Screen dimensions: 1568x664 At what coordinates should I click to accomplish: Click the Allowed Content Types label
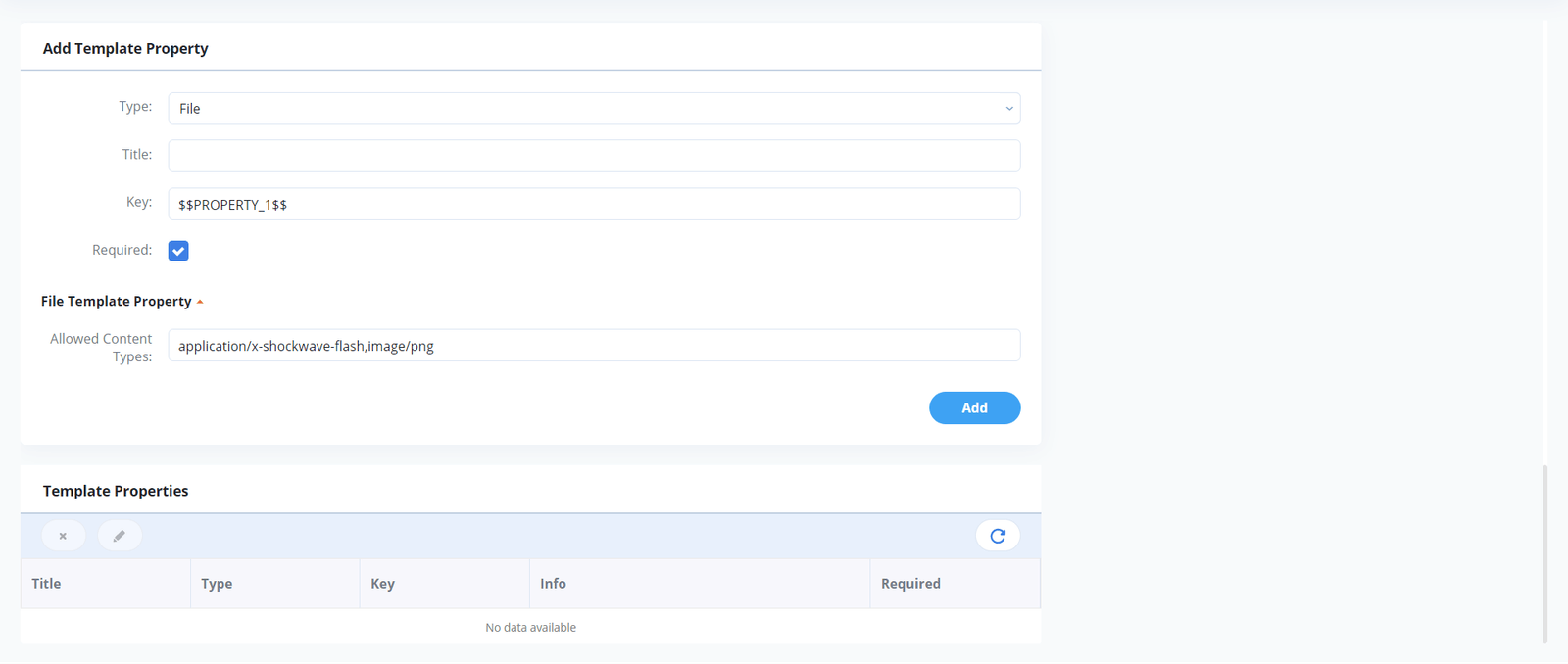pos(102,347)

****

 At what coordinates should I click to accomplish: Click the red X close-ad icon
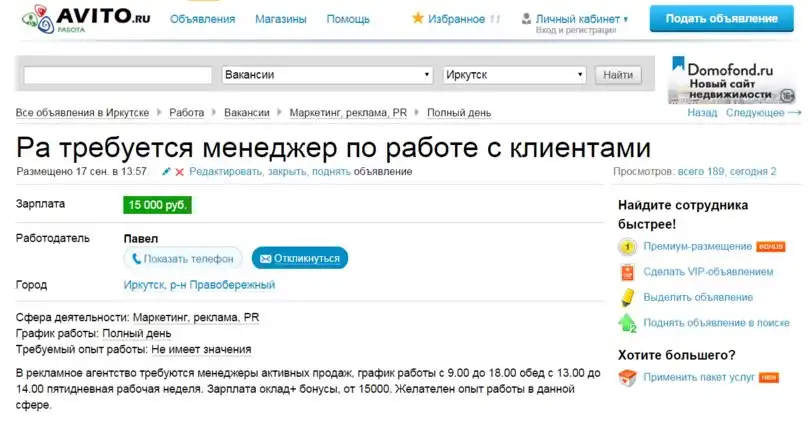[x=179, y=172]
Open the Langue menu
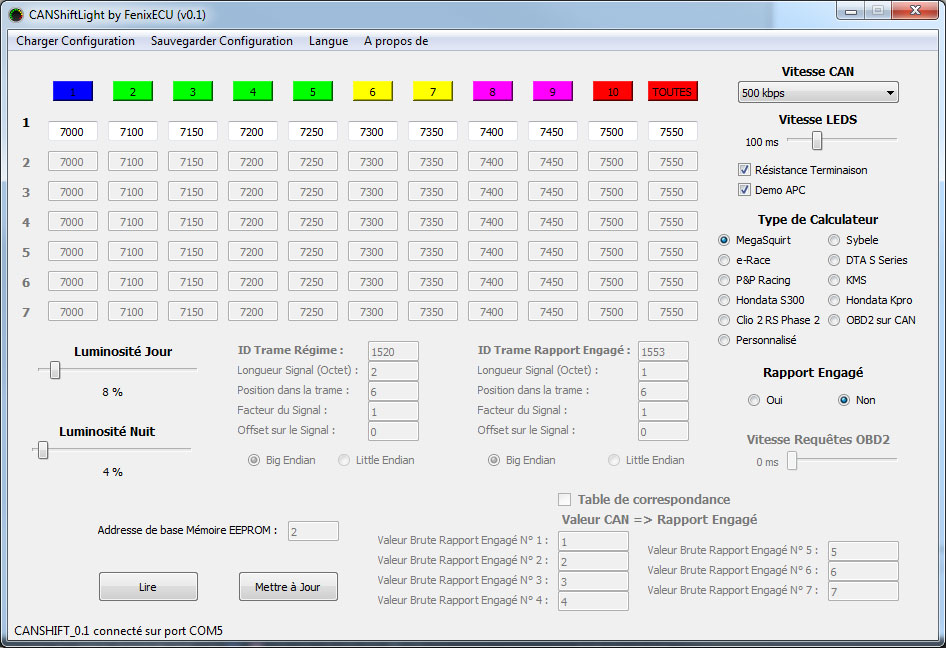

****

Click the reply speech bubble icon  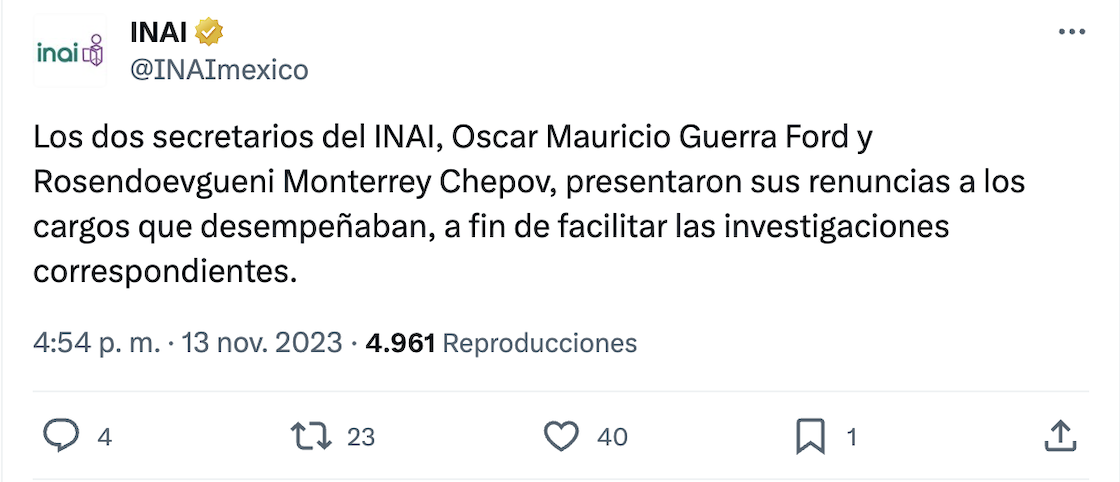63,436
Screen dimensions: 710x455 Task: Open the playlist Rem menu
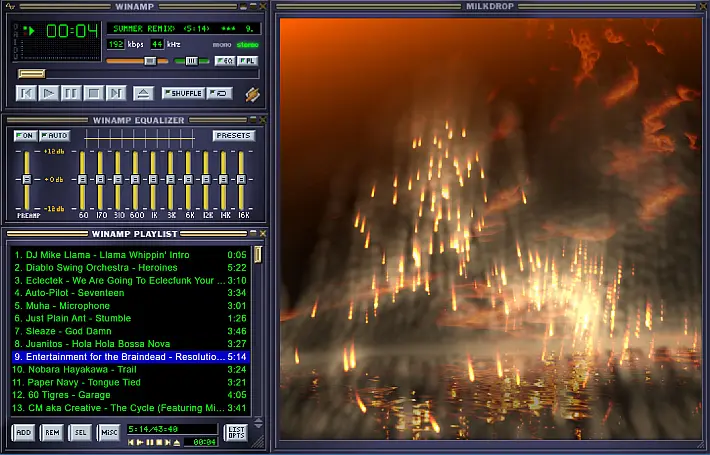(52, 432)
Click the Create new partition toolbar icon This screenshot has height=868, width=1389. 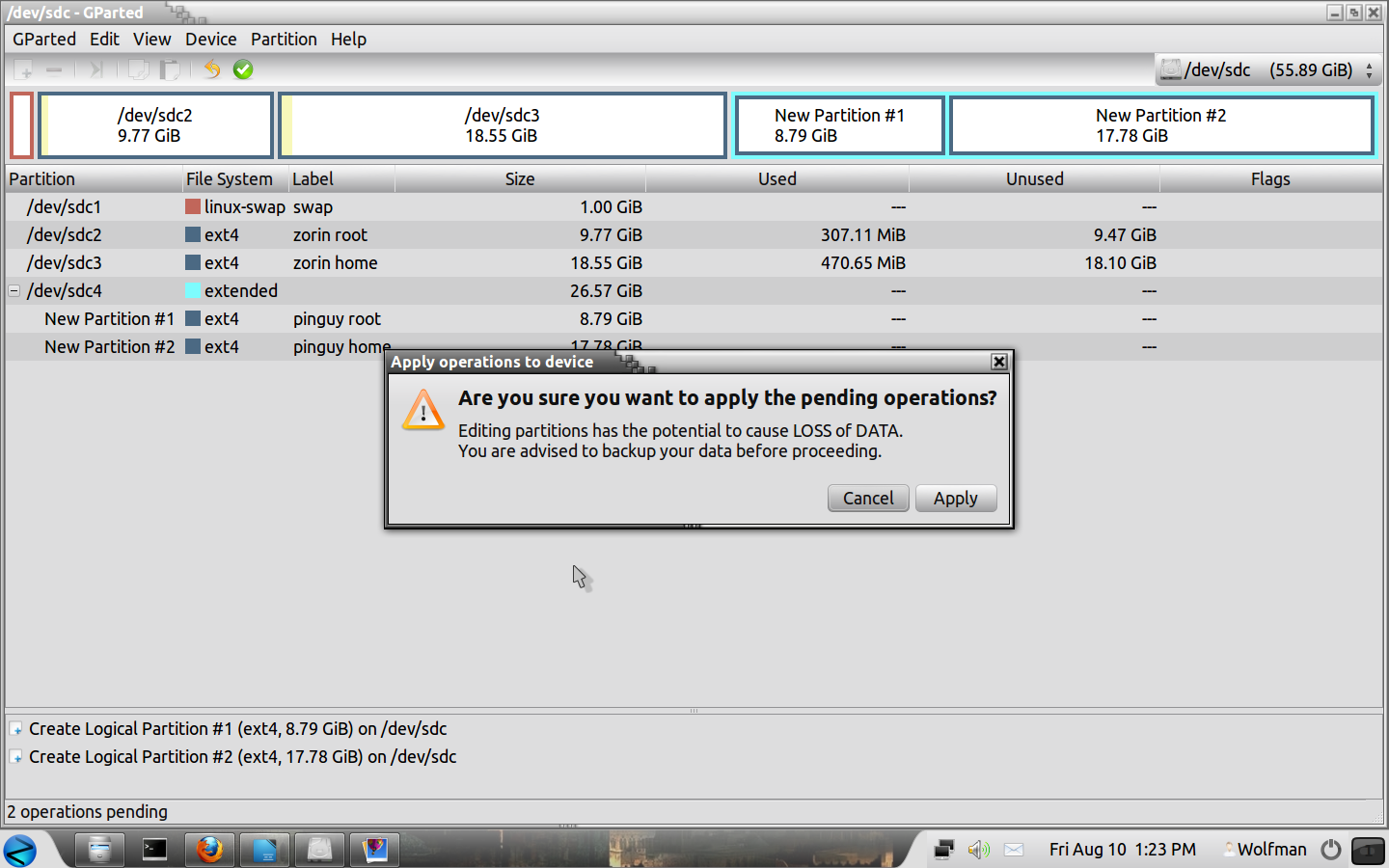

****

> **What you will do**
Please print the lines above word for word, starting at the one with "Screen dimensions: 710x455" and ending at the one with "Click the Create", both included, and without any picture.

> **Result below**
Screen dimensions: 710x455 Task: Open the playlist Rem menu
(52, 432)
Click the Create new partition toolbar icon This screenshot has height=868, width=1389. 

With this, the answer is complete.